The theme of hidden questions and secrets aligns with how the reader may feel throughout the story. Personally, I had to spend time looking up the history of the occupation of Palestine and different events to be able to have some sort of understanding of the world Butterfly is growing up in. The history of the this part of the world, as well as the United States hand in it, is not commonly discussion in our high school or colleges. Our lack of knowledge is mirrored by Butterfly’s as she begins to question the world around her. This is effective technique because it meets the audience where they are at instead of expecting people to already be experts. This novel is a good place to start when learning before moving onto more in depth and detailed stories about the region.

 

The novel’s use of secrets also gives insight into exactly differences between childhood in Palestine and childhood outside of there.

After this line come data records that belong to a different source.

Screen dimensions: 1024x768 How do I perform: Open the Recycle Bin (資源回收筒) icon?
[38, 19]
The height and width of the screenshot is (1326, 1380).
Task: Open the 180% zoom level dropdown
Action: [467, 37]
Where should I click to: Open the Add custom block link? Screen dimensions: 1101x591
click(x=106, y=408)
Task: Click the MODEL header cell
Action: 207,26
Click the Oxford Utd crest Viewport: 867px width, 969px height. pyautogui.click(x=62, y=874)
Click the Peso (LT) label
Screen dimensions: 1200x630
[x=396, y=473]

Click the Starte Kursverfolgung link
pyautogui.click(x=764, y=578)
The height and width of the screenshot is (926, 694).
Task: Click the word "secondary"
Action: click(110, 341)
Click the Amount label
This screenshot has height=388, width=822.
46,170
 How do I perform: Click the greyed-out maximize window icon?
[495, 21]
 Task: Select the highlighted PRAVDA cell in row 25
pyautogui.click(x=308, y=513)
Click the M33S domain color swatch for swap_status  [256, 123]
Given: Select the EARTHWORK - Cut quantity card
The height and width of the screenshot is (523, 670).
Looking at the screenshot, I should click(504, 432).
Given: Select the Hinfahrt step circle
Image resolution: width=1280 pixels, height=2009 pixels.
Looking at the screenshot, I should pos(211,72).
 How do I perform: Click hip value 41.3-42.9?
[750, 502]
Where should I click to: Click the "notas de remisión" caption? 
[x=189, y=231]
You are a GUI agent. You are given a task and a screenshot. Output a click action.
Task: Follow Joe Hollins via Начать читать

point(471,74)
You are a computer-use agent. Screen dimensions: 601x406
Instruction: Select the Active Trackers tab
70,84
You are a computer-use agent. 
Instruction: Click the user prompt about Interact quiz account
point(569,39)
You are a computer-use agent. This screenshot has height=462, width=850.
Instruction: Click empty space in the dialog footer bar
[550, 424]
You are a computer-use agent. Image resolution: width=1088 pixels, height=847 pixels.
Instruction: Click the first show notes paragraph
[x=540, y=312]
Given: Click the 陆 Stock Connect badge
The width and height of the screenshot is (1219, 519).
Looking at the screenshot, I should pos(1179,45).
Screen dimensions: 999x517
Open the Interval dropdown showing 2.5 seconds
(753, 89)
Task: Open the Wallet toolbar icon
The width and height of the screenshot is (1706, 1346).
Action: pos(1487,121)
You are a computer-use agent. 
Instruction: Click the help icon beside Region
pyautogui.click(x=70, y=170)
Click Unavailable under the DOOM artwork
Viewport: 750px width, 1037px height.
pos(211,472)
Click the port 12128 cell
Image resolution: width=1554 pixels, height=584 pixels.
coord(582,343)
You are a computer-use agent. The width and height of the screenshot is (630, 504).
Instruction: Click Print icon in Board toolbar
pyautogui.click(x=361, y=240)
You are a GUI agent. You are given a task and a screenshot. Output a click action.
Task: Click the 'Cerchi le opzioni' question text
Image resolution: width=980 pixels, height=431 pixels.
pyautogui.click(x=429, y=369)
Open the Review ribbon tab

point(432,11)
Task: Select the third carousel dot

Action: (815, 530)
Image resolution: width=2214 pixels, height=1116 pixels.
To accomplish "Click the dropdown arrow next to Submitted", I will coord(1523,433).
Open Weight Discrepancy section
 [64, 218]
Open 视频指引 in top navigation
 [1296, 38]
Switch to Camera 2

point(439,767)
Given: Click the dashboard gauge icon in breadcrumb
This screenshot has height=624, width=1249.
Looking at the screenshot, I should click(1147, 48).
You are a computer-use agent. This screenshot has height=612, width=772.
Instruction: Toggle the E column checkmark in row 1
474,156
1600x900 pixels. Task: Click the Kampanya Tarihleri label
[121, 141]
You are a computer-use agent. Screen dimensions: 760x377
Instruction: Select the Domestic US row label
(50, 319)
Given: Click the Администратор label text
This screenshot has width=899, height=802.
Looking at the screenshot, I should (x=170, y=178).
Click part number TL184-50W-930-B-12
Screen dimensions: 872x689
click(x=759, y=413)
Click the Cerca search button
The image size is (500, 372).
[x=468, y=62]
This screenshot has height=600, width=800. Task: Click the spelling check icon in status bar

After coming back from seeing her sister fly from Jordan to go live with her new husband, the audience listens as Butterfly describe how the kids in Jordan “can travel from city to city with their families … since there aren’t any check points. They don’t even have to carry their birth certificates everywhere” (Bsharat, 68). While she keeps this hidden away in her treasure chest, she comes to the realization that “In Palestine, children have to prove they’re children” (Bsharat, 68). Part of her coming of age is gaining perspective on her life. The overall movement of the novel away from childhood innocence to the harsher realities of adulthood is expertly impressed on the audience. Butterfly explaining to herself allows the audience to learn without being preached at or reading a dry news article.

 

Code Name: Butterfly would be a perfect fit for a teaching in a high school or college literature class. Its short length makes it reasonable for students to read during the school year and keeps the main points from being lost. The unanswered questions leave room for students to discuss possible answers and learn about the occupation of Palestine. It could be paired with Baddawi to show the history and the current situation in that area of the world. It could also be paired with an American coming of age story to challenge students to think critically about others’ experiences around the world.

 

Works Cited

Bsharat, Ahlam. Code Name: Butterfly. Trans. Nancy Roberts. London: Neem Tree Press Limited, 2016. Print.